Monaco, primo attentato jihadista
Proprio a causa di question precedenti, al momento, le autorità sono dubbiose riguardo la possibilità di considerarlo un soggetto imputabile, in aggiunta al fatto che non vi sono attualmente prove né della presenza di complici né della sua appartenenza a una rete terroristica. Ad armare la mano del presunto psicolabile è stata, in ogni caso, la già collaudata strategia del terrore dello Stato Islamico che esorta i musulmani ad agire ovunque per gettare nella paura e nell’insicurezza gli occidentali. Effetto che viene evidentemente acuito quando si parla di individui mentalmente instabili.
L’attacco è avvenuto verso le 5 del mattino, con l’uomo giunto alla stazione di Grafing poco prima delle 04.50. È salito su un treno e ha attaccato alle spalle un uomo di 50 anni morto poco dopo in ospedale per la gravità delle ferite riportate.
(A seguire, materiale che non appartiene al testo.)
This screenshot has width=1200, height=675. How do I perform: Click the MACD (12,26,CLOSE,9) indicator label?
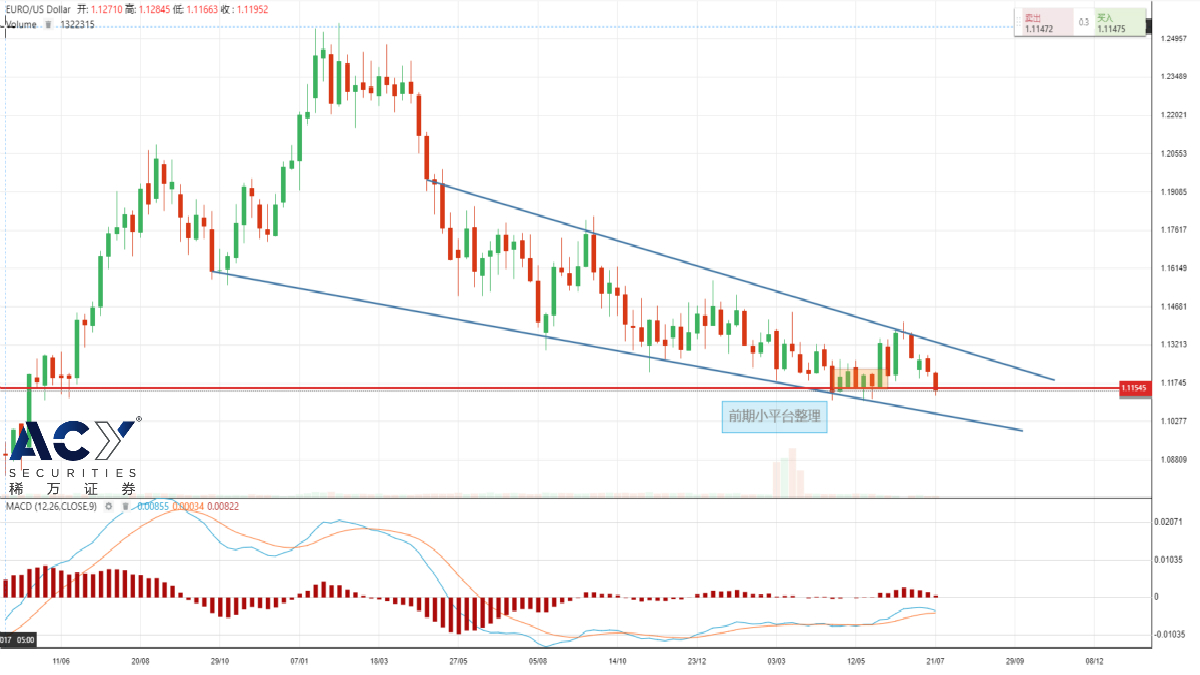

Dopo questo primo atto è uscito sulla banchina e ha pugnalato la sua seconda vittima, ferendola in modo grave. Alla fine si è diretto nella piazza di fronte alla stazione aggredendo due ciclisti, ricoverati con ferite lievi.

Il giovane era arrivato in treno a Monaco due giorni fa e aveva trascorso una notte in hotel, ma non aveva con se risorse sufficienti per pagare una seconda notte. Si è quindi recato alla stazione, dove avrebbe trascorso la notte. La stazione è stata chiusa e il traffico interrotto e le autorità hanno ordinato il silenzio stampa, dichiarando l’assoluto stato di shock per tutta la popolazione. Il ministro dell’Interno del Land ha in fine precisato che “È il gesto di un folle”. Se fosse confermato il movente politico islamista, sarebbe la prima vittima in Germania di un attentato terroristico di matrice jihadista”.


AGGIORNAMENTO del 22 Luglio 2016: Dell’ultima ora la notizia di un nuovo allarme a Monaco per degli spari in un centro commerciale.